Mockus and Chavez are sitting at a table

A blogger walks into a bar. Chavez and Mockus are sitting at a table.

The elections in Colombia came and went, and no surprises, there will be a second round, scheduled for June 20. Juan Manuel Santos and Antanas Mockus will be the two names on the ballot, no surprise there either. What will be the surprise is—if Antanas Mockus wins.

I’ve been hearing about Mockus’s difficulty in expressing himself. He often rambles an answer, then returns to it with a, What-I-meant-was. This incoherency came out clear in some answers he gave to a Q & A with The Washington Post. The Post must have been on deadline and Mockus didn’t get to revise his answers.
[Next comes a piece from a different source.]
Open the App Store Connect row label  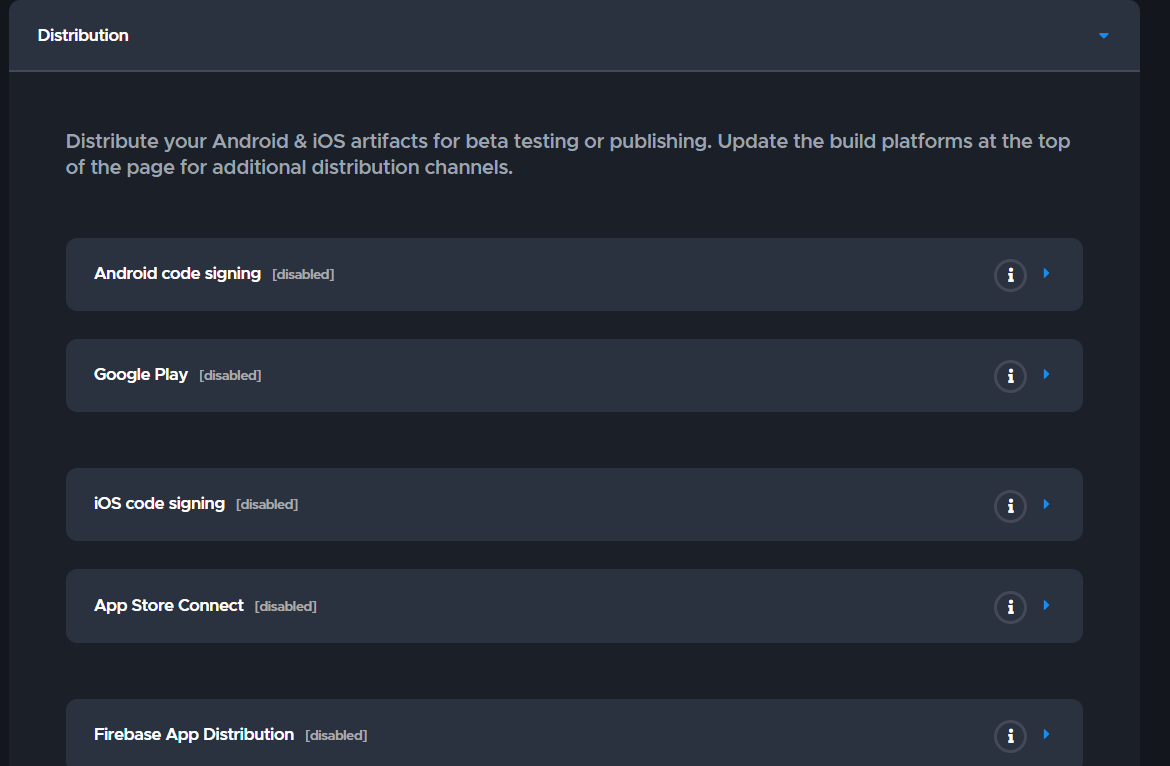tap(169, 605)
Then, I came across the words of Venezuelan President Hugo Chavez.

Chavez froze diplomatic relations with Colombia. He has said relations will not be “normalized” between the two countries until a new president is in power in Colombia—and he has made it clear he has differences with Santos, the favorite to win.

(The normalcy is that Venezuela is still one of Colombia’s largest trading partners. Colombia relies on Venezuela for a place to sell its exports, food and car parts. And Venezuela relies on Colombia for food—what is more important than that?)
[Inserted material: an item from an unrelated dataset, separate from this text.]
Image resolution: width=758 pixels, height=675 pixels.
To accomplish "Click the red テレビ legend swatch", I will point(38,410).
Over the Memorial Day weekend, I’m at a bar and my mind races, Mockus and Chavez are sitting at a table  …  (I have completely taken words out of context here—though the quotations indicate those were the exact words spoken.)
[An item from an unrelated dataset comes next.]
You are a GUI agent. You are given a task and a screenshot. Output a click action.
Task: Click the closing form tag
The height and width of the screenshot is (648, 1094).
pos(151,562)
Chavez: I express unity with the people of Colombia, the “people of Bolivar, because Bolivar is also the father of Colombia.” I hope the next Colombian president “will be a person to talk with and reach at minimum an agreement of respect.”

Mockus: “My philosophy is not to stop things. Unless there’s a signal that something is unproductive, what is operating (now) continues, though there may be adjustments.”

Chavez: Colombians must “stop war of aggression against other peoples” and to work for “peace and integration in South America, in this new America, in this new world.”

Mockus: “I am not a good negotiator, first. People have to know that I stick strongly to principles and normal procedures. I (understand) clearly that I have to work under the rules. I cannot transgress the constitution for the sake of a peace process.”

Mockus is angry. He gets up on the table, pulls down his pants and exposes his tush to Chavez.

Mockus: “A very strong emotion, a very complex emotion generated a drive—what I did, what is called in English, mooning. When I was mooning …I felt two extreme feelings, one that I was giving myself to (him). I was allowing (him) to pressure me, but on the other side it was the extreme refusal.

It’s perhaps a pedagogical drive. When I use symbols, it’s because of despair in communicating ideas, in the despair (of trying) to change behavior.”

You will say to me—this makes no sense. My point exactly. Who can translate what these two say to the world, much less to each other?